About
Watercourse Way is a Salt Road artist-led program that responds to the climate and ecological crisis, creatively exploring water and its edges. Here, water is related to as an open and rippling subject matter, encompassing global bodies of water (rivers, oceans, canals, lakes, ponds, glaciers, waterfalls, streams), human and animal activities in water (bathing, drinking, swimming, washing, paddling, floating, sinking), water as a symbol for the poetic or deep mind (conscious, unconscious, subconscious), water as an opportunity for total submergence, for opening, closing, cooling, heating, freezing, melting, rippling, dripping, thundering, roaring, evaporating, threading, shifting, flowing, or stagnating…
The artistic approach is intrinsically watery; the artist embodying the wisdom of water and flow as a state of being. Taking the idea that we are nature, this project dwells within vast fields of reference; combining climate science and myth; exploring the co-production of knowledge and the fluid intersections of art and science.

Conversations with Algae, Sally Payen, 2024, watercolour on unbleached watercolour paper, 76 x 56 cm
“To call a river alive is not to personify a river but to further deepen and widen the category of ‘life’,” Robert MacFarlane, Is a River Alive?
Program
Watercourse Way has commissioned a group of artists to collaborate with climate and ecology scientists and local communities to create new work, including artwork about the materiality of watery painting, such as watercolours, as well as moving image and dance.

**YOUR TASKS**
(A) Rewrite the Watercourse Way text between "Conversations with Algae, Sally" and "a River Alive?", inclusive, changing "unbleached" to "handmade".
(B) Write what comes next in the Watercourse Way text, picking up after its last sentence.

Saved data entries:
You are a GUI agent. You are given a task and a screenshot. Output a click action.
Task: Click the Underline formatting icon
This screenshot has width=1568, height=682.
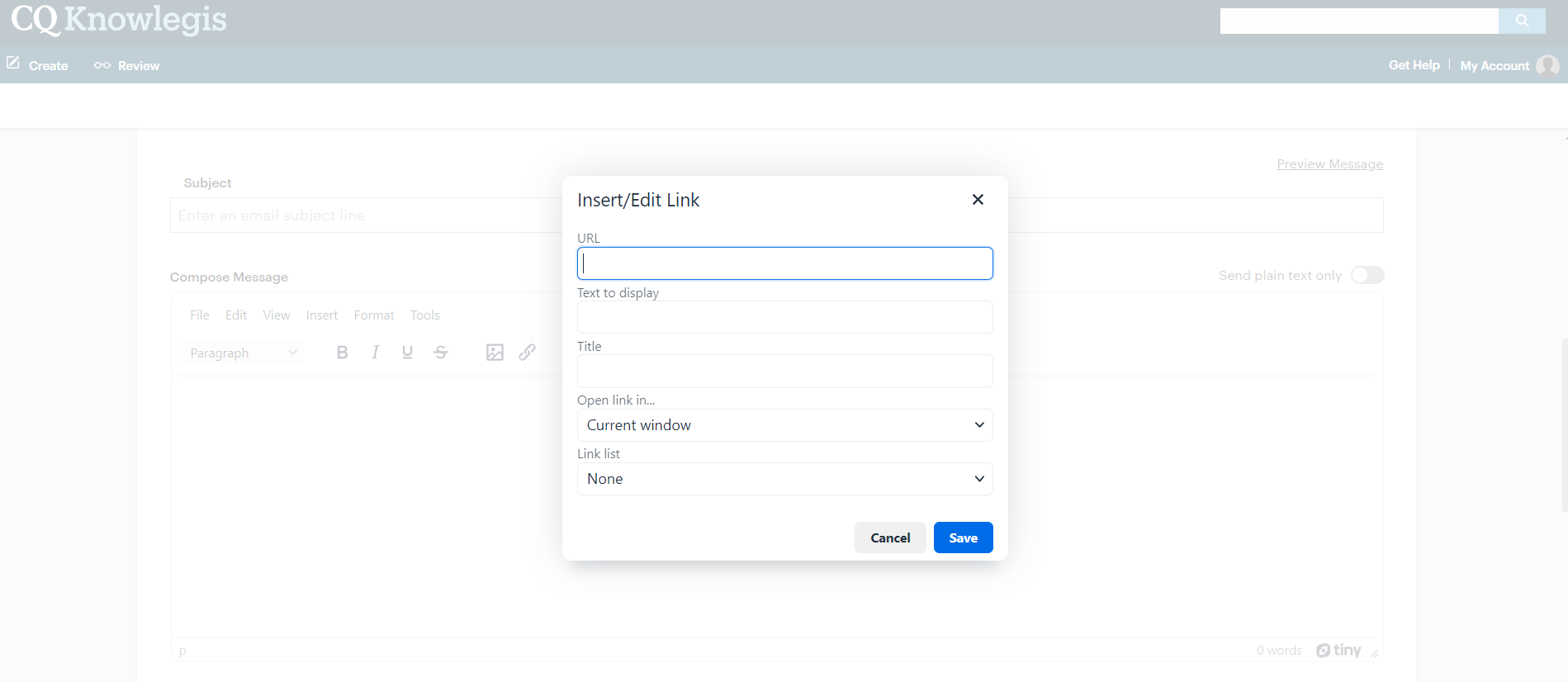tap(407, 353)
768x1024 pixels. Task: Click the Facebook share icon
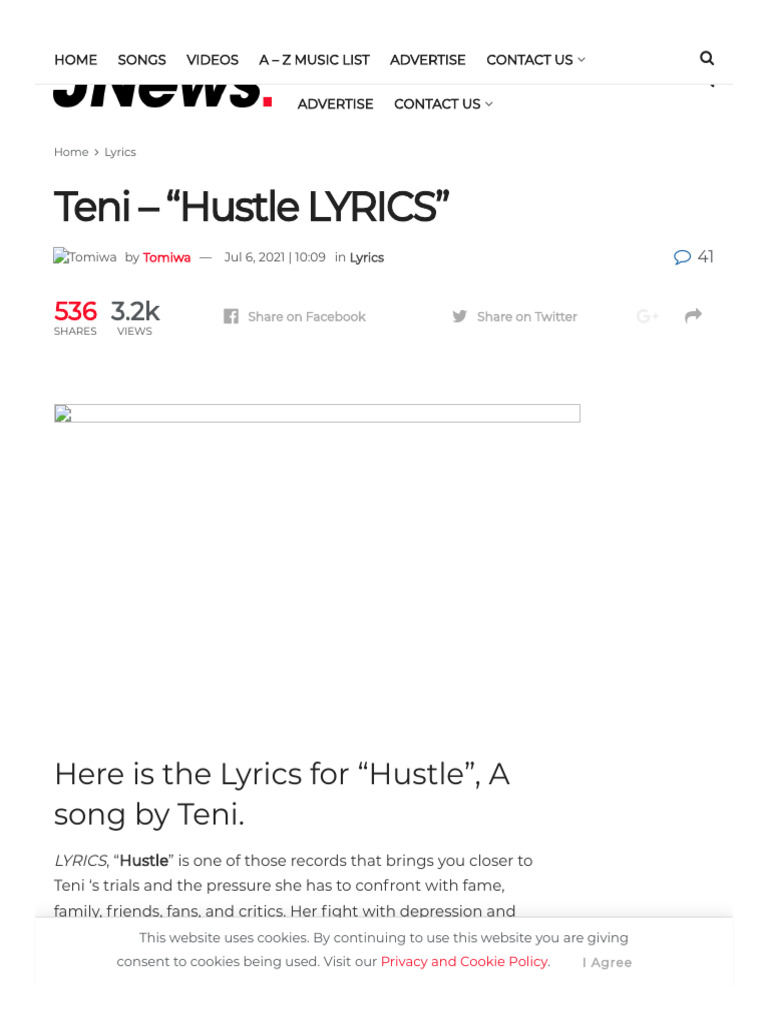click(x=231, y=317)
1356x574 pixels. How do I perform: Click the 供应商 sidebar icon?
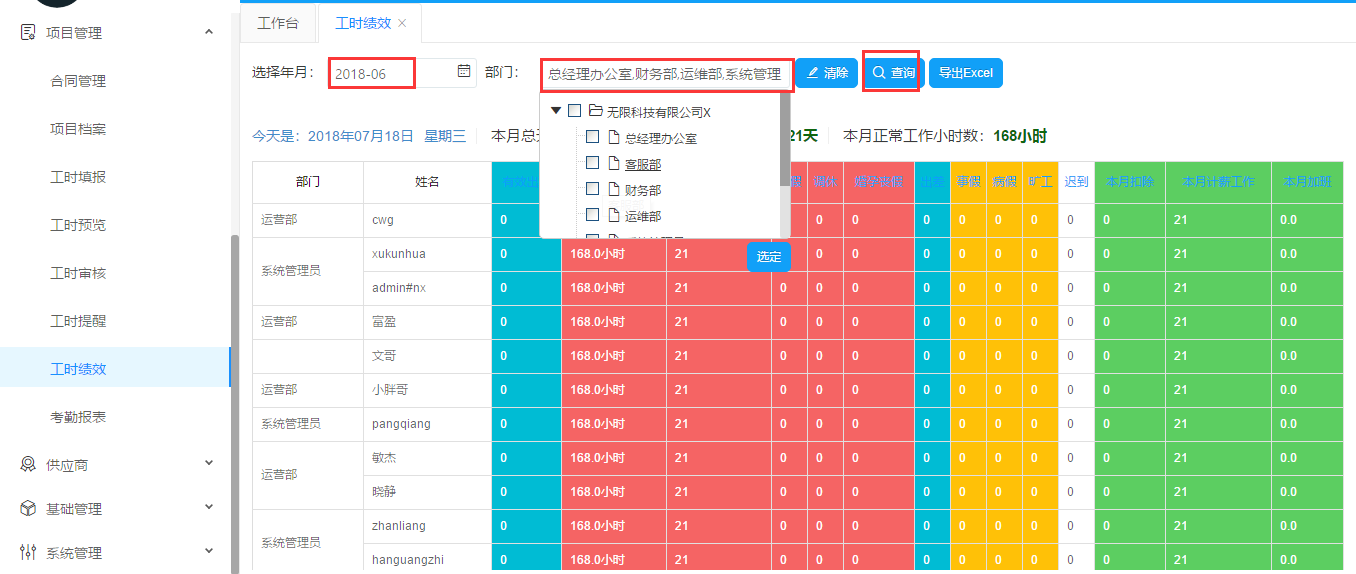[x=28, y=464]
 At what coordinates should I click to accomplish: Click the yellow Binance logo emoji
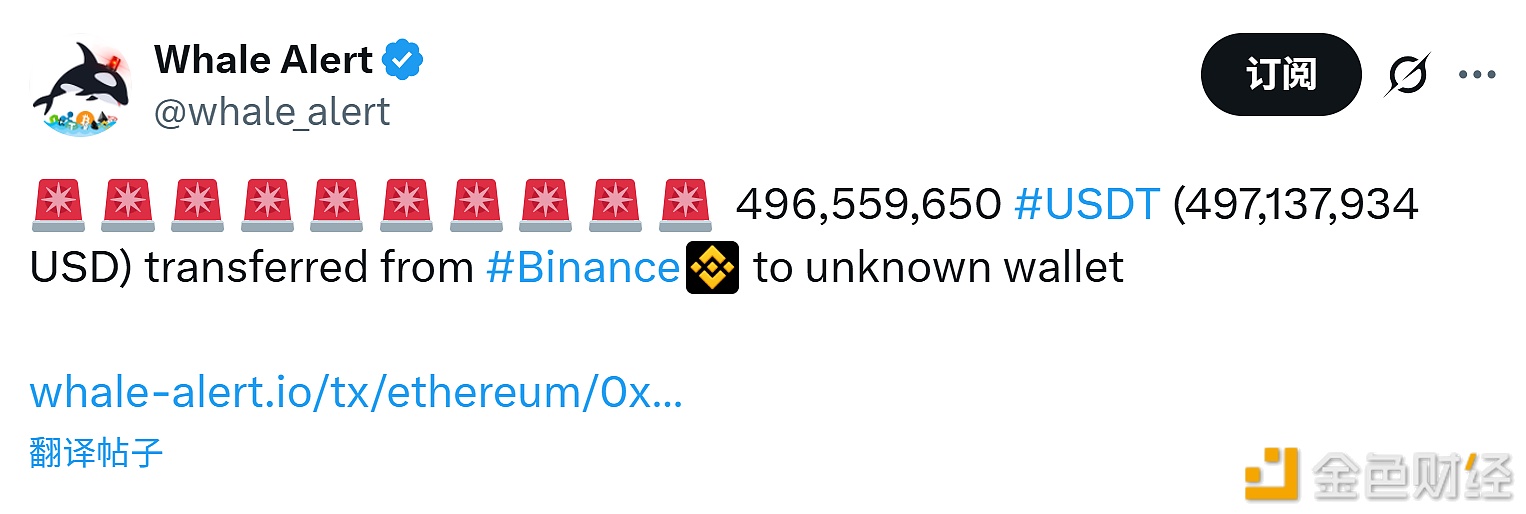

**LIST OF ANSWERS**
(A)
Conversations with Algae, Sally Payen, 2024, watercolour on handmade watercolour paper, 76 x 56 cm
“To call a river alive is not to personify a river but to further deepen and widen the category of ‘life’,” Robert MacFarlane, Is a River Alive?

(B)
The 2022 Frontier in Psychology Review.detailed how arts-based interventions in nature can increase environmental connectivity and improve well-being in children and young people. More children report feeling unhappy or experiencing isolation and loneliness since the Covid-19 pandemic. Creative connectivity can lead to nature becoming a larger part of the children’s and young people’s identity, leading to increased environmental awareness, and promoting pro-environmental behaviour change.
Through a series of workshops in public and private spaces throughout the West Midlands, Watercourse Way is engaging with young people and intergenerational communities to co-create watery art and cultural events, deepening our intrinsic nature connections.




“People can experience the benefits of the water whether they’re near the ocean, a lake, river, swimming pool, or even listening to the soothing sound of a fountain. Most communities are built near bodies of water not just for practical reasons, but because as humans, we’re naturally drawn to blue space… But even if you aren’t in an area where there is easy access to water, you can still experience [its] emotional benefits.”